Campaigners have a lot to learn from the victory of the sin tax campaign of 2012. Yet few articles have been written about the fight to reform sin taxes—the gains and the losses, the backroom deals, and the trade-offs that led to a historic victory for health advocates and civil society organizations.

A significant victory of the campaign was the way the issues were communicated. Ordinary people gained access to a rather complex issue that can be easily manipulated by various interest groups. Few expected that the proponents of the new law would get across the maze of media handlers in the pockets of Big Tobacco and Liquor. Reading the broadsheets gave you an idea of who these defenders were. Some of them continue to feed drivel to newspaper readers to this day. Some continue to write hundreds of column inches on the topic—haranguing the harbingers of change to reverse a hard-fought victory.

Among civil society groups, the Action for Economic Reforms (AER) played a leading and critical role in generating the research, laying down the facts, and amplifying these in clear layman’s language. AER got support from the mainstream media, organized special events, and got the youth involved in the campaign—especially in social media. That the campaign was able to mobilize the youth—a leading consumer of cigarettes and tobacco in the Philippines— is a testament to the organizing skills of AER.

The campaign proved that language determines access and understanding. One of the steadfast proponents of change was UP Professor Solita Monsod. Her columns in the Philippine Daily Inquirer and Business World displayed the sort of intellectual honesty and analytical rigor required to win the fight. The arguments she posed were simple yet formidable that even non-economists could relate to them. She neatly deconstructed the public welfare argument and enabled many readers to access the real rationale behind the reforms.

The campaign demonstrated the need for solid policy research and technical support work, addressing the key issues like the health impact, actual and potential revenue estimates, direct and technical smuggling, including the welfare of tobacco farmers and workers. AER had a full-time contingent of experts working on the issue at the height of the campaign, and a resource persons bureau that were called upon to fight mano-a-mano on the issue in any platform—print, broadcast, and television.

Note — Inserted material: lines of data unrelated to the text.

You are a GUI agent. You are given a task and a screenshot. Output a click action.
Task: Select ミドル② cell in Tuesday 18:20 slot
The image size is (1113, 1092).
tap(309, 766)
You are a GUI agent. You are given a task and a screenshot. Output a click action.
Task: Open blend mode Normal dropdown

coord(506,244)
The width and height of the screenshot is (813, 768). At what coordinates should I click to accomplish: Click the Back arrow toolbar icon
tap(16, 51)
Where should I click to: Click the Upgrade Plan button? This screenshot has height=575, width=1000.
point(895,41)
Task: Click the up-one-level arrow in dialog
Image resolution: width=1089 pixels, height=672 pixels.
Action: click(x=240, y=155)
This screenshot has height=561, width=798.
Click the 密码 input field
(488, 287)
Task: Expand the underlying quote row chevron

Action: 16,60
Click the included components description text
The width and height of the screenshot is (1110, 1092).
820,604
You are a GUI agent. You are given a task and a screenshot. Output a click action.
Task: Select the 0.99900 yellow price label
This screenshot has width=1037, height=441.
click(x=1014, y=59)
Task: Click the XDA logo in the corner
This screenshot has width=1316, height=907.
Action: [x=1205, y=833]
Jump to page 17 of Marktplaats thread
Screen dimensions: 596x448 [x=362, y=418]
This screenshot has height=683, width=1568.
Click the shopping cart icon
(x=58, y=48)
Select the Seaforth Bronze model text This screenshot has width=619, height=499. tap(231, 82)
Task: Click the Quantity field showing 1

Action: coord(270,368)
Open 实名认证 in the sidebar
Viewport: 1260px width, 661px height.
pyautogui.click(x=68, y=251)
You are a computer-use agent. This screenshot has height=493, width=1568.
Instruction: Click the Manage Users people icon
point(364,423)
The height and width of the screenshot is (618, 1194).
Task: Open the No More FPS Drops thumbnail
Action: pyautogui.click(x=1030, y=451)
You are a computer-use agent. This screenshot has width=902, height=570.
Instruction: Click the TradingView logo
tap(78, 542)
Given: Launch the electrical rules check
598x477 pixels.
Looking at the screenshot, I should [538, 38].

A crucial ingredient was the mobilization of public and private health professionals and practitioners on an issue that AER promoted as a health issue first and foremost. Doctors and nurses played the most critical role of framing the language and discourse buttressing the campaign’s health advocacy position and provided the solid evidence base that Big Tobacco and Liquor and its media handlers could not buck.

The campaign proved that name-and-shame tactics were useful at certain conjunctures. This meant exposing the lies and half-truths peddled by defenders of the status quo, and naming them if necessary. This was critical given the stonewalling by certain legislators and the bizarre turn-around by some of the bill’s supposed sponsors.

The struggle to reform sin taxes had unintended knock-on effects. Key legislators were removed or resigned from the leadership of the powerful ways and means committees in the House and Senate. A particular proposal was shorn of appearances and dubbed as a Philip Morris Bill. At the other end, continued media attacks against the sin tax law have targeted companies who supported the bill and agreed to follow the law—including one multinational tobacco company that agreed to the reforms and by doing so is seen to have betrayed the tobacco industry. The vicious attacks against those who supported the sin tax law are a veritable case study in media bullying and a particularly graphic one.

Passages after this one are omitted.